### Text mining intro

This Jupyter notebook is meant to give you a feel for working with files in the context of textual analysis:

    - I have downloaded these files from WoS but what is actually there? (editor);
    - Right, actually I am just interested in a small portion of what I got (text extraction);
    - Ok, this is not what I had in mind (go back to the source) or: prepare to do some serious pre-processing.

Farfetched examples? Not at all.

The examples are taken from Kenneth Ward Church: Unix(tm) for Poets

### Jane Austen: Pride and prejudice

The Manning book "Natural Language Processing in Action" (NLPIA) comes with some example files. These example files are, more often than not, prepared files.
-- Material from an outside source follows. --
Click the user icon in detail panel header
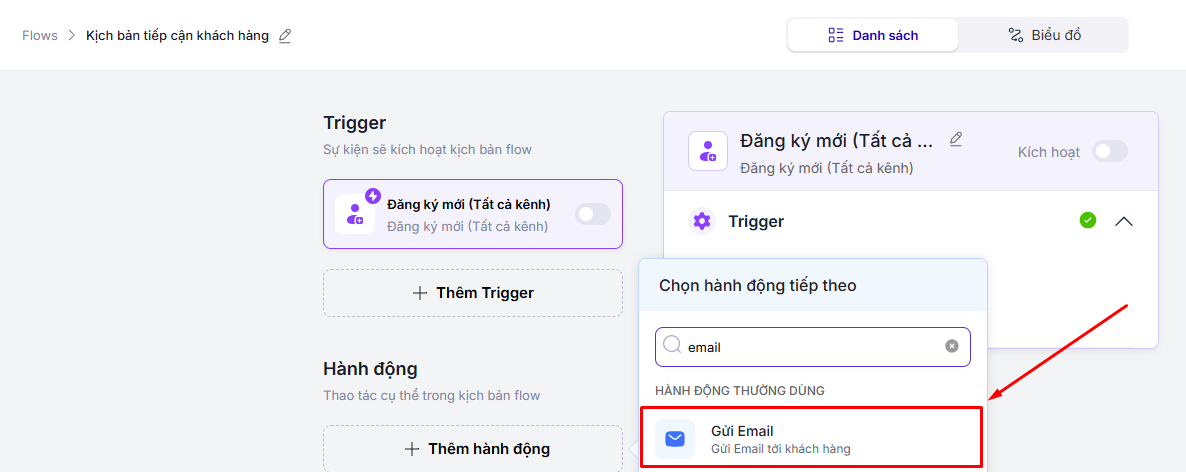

In other words, the files are already customized for the software the authors use (for example: Every sentence is on one line (terminated by a newline+) instead of have formatted text that is not wider than 79 characters, each physical line (possibly part of a sentence) ended by a newline+.

The NLPIA file is: pride.txt

If we open this file in our editor of choice, we "see" the formatting. Each sentence in the book is a paragraph, that is there are 2 newlines between sentences (here: sequences of characters terminated by a full stop). There is ONE newline that chops up a book sentence into more or less equal parts to display on the screen.
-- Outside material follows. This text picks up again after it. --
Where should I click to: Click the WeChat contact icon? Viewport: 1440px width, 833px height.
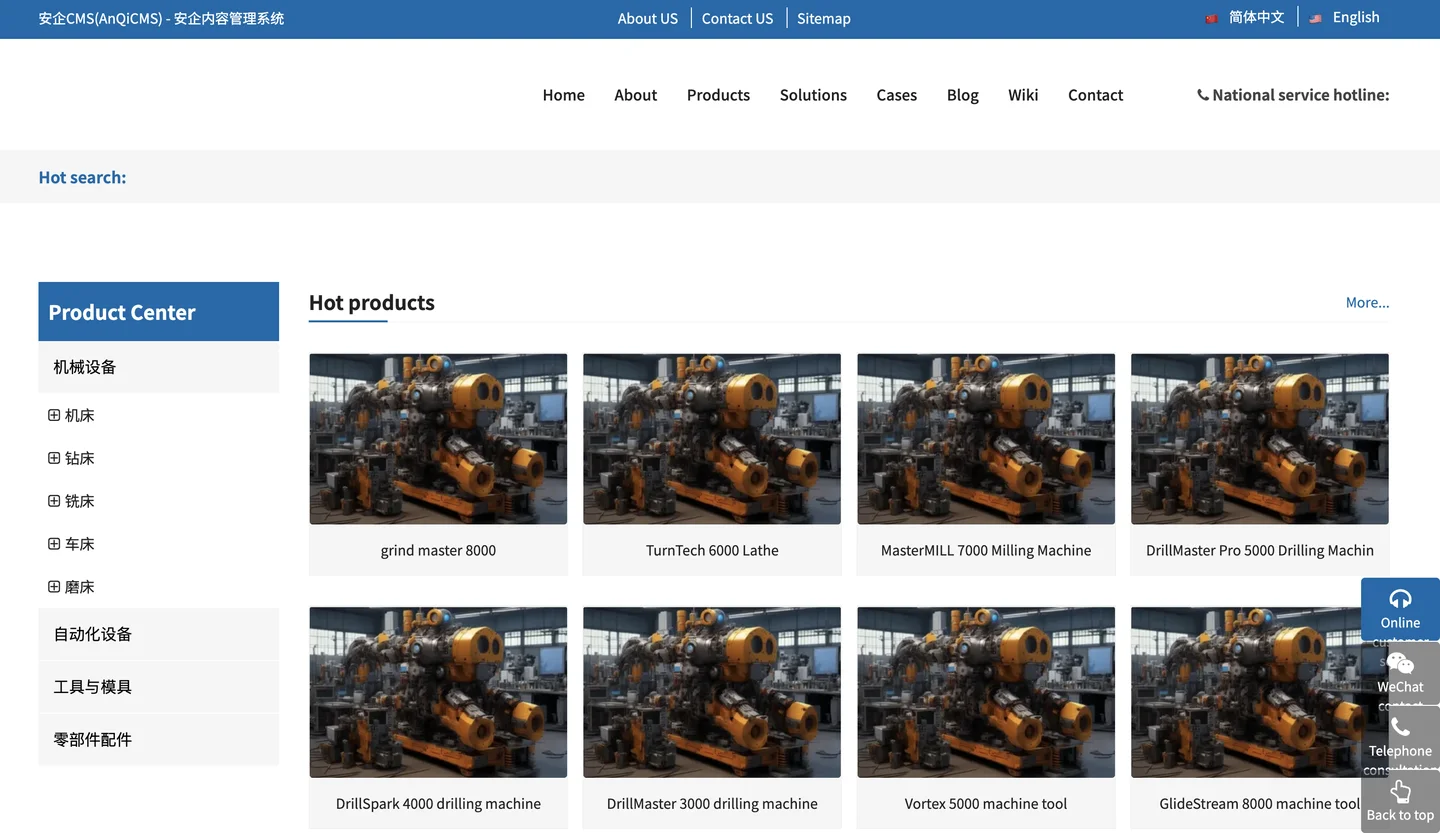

This might not seem a big deal at first glance, but there are all sort of possible glitches right from the start. How many book sentences does P&P have? We can count the double newlines. In my editor that gives 1866 book sentences.
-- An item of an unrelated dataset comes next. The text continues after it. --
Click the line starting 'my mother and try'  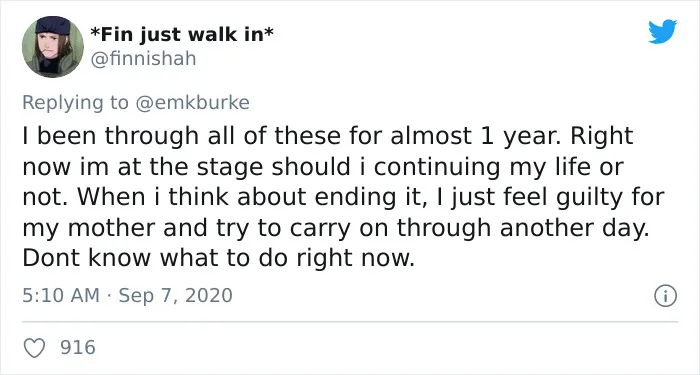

Suppose our software can only deal with book sentences on one line in our file, what to do? Easy peasy: Just replace single newlines by a space and double newlines by a single newline. *What could go possibly wrong? Can you spot the caveat?*

In the real world out there things are different. If we download the Jane Austen ook from Project Gutenberg, we can choose the format. In our case we choose the plain text UTF-8 file.

http://www.gutenberg.org/ebooks/1342

If we open this file in our editor, we see something different. The beginning of the first book sentence "It is a truth universally acknowledged ..." starts on line 167 in our file. Then the text becomes familiar until the very end where the sequence *** END OF ... signals text added by Project Gutenberg.

The NLPIA authors simply removed the Project Gutenberg sandwich around the Jane Austen text, which makes perfect sense if one is going to do textual analysis of that text.

#### Conclusions

1. It pays off to know the basics of a so-called programming editor:

    - Inspect what is there;
    - Make some quick necessary changes (re-formatting, deleting the Gutenberg sandwich, etc.) When mistakes are made these editors allow for undo;
    - When the file is saved, we save plain text in UTF-8.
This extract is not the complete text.